And this is the man so often quoted as authority in the commentaries of Scott!!

There is no difficulty in tracing the steps of the Protestant church down to the present day, both by its persecutions and general immoralities. Not an age has passed in which any one sect was clearly in the majority, unmarked by persecution. Of the immoralities of the different sects, their own publications are the best witnesses. Hardly a Presbytery, or Synod, or General Convention meets, without the usual lamentations over their churches, on account of profane swearing, drunkenness, Sabbath breaking, fraud, covetousness, and the et cetera of general immoralities. And yet, Sir, with all these facts staring you in the face, you maintain sufficient impudence to accuse the Universalists of the same immoralities, and impute them to our principles! as if they were not matters of sufficient notoriety in your own communion, boasting a principle which you consider as much preferable to ours, as the light of the meridian sun is greater than the phosphoric twinkling of a glow worm.

Should my health be restored after the distressing illness by which I am now confined, the subject of the present number will be concluded in the succeeding, when the value of our different principles may be determined by a criterion from which no appeal can lie. Yours,

CANDIDUS

NO. 5.

To Rev. Joel Hawes,-Hartford.

SIR-Having through the blessing of our Heavenly Father, been restored to a state of comparative health,

I hasten to redeem the pledge given at the close of my last. I shall not pay so poor a compliment to your understanding, as to presume you ignorant of the means in my possession for the redemption of this promise. Sufficient has already appeared to satisfy any rational man, that abundance of facts is in store for this purpose, and the only difficulty lies in selecting the most important, and setting them in order for the specified purpose.

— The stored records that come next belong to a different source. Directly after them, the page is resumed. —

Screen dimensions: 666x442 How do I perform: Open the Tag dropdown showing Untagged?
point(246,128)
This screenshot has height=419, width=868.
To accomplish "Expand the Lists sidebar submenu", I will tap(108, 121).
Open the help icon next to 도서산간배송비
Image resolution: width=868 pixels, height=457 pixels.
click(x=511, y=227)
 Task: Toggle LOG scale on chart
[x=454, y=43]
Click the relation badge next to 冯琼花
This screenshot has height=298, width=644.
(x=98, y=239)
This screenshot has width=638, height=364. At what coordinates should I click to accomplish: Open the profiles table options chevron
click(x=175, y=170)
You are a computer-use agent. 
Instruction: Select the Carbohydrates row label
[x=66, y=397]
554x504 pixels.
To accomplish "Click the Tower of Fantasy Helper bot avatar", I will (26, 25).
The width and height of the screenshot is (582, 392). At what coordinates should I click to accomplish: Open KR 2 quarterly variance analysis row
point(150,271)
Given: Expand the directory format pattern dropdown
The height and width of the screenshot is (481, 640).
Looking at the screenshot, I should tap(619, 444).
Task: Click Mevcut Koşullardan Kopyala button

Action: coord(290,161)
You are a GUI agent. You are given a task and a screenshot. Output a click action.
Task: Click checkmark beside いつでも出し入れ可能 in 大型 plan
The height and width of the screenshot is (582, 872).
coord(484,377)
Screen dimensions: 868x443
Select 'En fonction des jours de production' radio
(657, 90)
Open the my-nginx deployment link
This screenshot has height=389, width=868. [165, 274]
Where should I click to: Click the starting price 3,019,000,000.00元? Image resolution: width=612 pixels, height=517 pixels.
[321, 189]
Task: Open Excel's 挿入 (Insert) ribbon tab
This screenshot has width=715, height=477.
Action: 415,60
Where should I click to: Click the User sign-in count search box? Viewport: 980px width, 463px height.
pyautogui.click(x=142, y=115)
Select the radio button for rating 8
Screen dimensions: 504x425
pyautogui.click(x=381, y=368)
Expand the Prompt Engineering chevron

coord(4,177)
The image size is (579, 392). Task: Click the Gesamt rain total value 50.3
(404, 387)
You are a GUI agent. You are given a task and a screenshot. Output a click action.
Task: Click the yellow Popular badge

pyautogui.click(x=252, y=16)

The writings of the Protestant Fathers show conclusively, that in the early ages of the Reformation, the advantages were clearly in favour of the Romish church, in general morals, even after the Lutheran and Calvinistic dogmas had converted nations. Then, if ever, ought we to look for fruits differing materially from those of the mother church. If, however, we are to take the writings of the nursing fathers of the Reformation, as proof of its effects, the picture is indeed appalling. If, in searching the history of the Reformation, we should find that its leaders were men, whose characters would sanction the belief that their ostensible was their real object; or if those who joined their standard, became obviously better men and better citizens, than they were while in the Catholic faith, a strong presumption would prevail, that they were actuated by an improved religious principle, and that the reformation was genuine. Such, however, does not appear to be the case, and a few facts will be added, as corroborating the quotations already made.

Luther's testimony is not yet exhausted. "Formerly, when we were seduced by the Pope, men willingly followed good works, but now all their study is to get every thing to themselves, by exactions, pillage, theft, lying, usury. "It is a wonderful thing, and full of scandal, that from the time when the PURE DOCTRINE, was first called to light, the world should grow worse and worse.